If you don't have access to nitric acid (now a restricted material in most European countries), you can dissolve the iron in hydrochloric acid, $\ce{HCl}(aq)$, then oxidise the $\ce{Fe^2+}$ subsequently with hydrogen peroxide $\ce{H2O2}(aq)$ solution. Then boil that solution for a bit to get rid of any excess peroxide.

You can also buy ferric chloride solution, $\ce{FeCl3}(aq)$, as etching solution.

Now how do you create a solution with a known $\frac{\ce{Fe^2+}}{\ce{Fe^3+}}$ ratio?

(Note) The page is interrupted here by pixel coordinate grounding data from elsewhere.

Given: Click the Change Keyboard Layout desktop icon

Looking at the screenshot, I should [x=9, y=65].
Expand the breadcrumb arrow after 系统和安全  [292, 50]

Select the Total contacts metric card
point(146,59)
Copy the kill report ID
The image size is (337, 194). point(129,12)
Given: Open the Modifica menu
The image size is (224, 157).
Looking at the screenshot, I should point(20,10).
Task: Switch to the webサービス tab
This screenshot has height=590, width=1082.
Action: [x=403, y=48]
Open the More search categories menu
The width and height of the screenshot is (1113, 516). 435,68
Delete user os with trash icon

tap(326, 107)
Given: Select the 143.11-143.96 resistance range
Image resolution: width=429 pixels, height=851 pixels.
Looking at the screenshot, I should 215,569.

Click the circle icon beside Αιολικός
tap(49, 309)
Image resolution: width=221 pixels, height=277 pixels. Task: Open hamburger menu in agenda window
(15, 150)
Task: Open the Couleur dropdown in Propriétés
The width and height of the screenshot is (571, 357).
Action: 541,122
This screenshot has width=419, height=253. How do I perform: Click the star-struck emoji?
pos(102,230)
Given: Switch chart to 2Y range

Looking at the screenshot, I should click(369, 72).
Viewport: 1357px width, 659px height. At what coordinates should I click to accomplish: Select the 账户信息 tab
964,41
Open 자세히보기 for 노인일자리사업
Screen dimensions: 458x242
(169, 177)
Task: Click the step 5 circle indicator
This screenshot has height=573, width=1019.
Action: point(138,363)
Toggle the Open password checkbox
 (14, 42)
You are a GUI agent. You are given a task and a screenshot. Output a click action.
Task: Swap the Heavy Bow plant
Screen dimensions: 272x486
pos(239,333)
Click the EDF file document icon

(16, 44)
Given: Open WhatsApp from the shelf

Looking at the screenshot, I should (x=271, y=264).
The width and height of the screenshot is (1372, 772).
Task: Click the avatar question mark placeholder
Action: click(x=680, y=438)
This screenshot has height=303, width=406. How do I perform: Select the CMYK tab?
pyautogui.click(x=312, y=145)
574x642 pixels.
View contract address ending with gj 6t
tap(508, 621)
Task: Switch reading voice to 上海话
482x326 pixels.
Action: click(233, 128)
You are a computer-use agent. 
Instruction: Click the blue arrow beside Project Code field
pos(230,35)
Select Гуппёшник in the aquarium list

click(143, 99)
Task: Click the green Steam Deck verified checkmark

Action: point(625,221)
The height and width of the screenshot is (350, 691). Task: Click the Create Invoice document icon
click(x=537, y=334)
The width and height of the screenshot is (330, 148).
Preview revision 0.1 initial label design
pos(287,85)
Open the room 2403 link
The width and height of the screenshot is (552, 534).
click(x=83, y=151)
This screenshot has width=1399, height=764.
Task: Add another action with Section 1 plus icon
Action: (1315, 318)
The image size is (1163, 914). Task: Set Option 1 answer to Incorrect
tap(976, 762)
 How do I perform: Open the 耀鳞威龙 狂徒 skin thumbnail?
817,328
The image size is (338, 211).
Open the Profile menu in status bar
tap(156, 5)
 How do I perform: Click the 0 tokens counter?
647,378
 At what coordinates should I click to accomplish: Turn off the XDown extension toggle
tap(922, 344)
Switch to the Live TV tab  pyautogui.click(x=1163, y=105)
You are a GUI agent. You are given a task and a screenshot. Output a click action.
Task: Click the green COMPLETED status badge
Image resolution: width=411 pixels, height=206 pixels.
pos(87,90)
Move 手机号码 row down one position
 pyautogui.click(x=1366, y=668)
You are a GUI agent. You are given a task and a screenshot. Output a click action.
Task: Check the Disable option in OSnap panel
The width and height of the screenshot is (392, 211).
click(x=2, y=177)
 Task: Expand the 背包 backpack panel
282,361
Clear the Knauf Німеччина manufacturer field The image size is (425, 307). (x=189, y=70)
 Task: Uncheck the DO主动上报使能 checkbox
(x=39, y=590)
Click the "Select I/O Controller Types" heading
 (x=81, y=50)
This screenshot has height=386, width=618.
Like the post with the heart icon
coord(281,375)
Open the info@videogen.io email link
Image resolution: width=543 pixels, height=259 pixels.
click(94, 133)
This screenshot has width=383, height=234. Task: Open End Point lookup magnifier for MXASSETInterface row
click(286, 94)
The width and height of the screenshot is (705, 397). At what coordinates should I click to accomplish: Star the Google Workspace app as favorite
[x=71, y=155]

Add a calculated amount of steel wool to a known quantity of the ferric solution. The following reaction takes place:

$$\ce{Fe^3+ + Fe -> 2Fe^2+}$$

Control the concentration and quantity of ferric solution and the amount of steel wool used and you can obtain any $\frac{\ce{Fe^2+}}{\ce{Fe^3+}}$ ratio. For example, if you set aside precisely half of your ferric solution, then add an excess of steel wool to the other part, filter of the unreacted iron (leave it to react overnight, e.g.) and mix both parts then your ratio will be $\frac21$.

This how many instructables for ferrofluid are written. I've done this myself and it works well.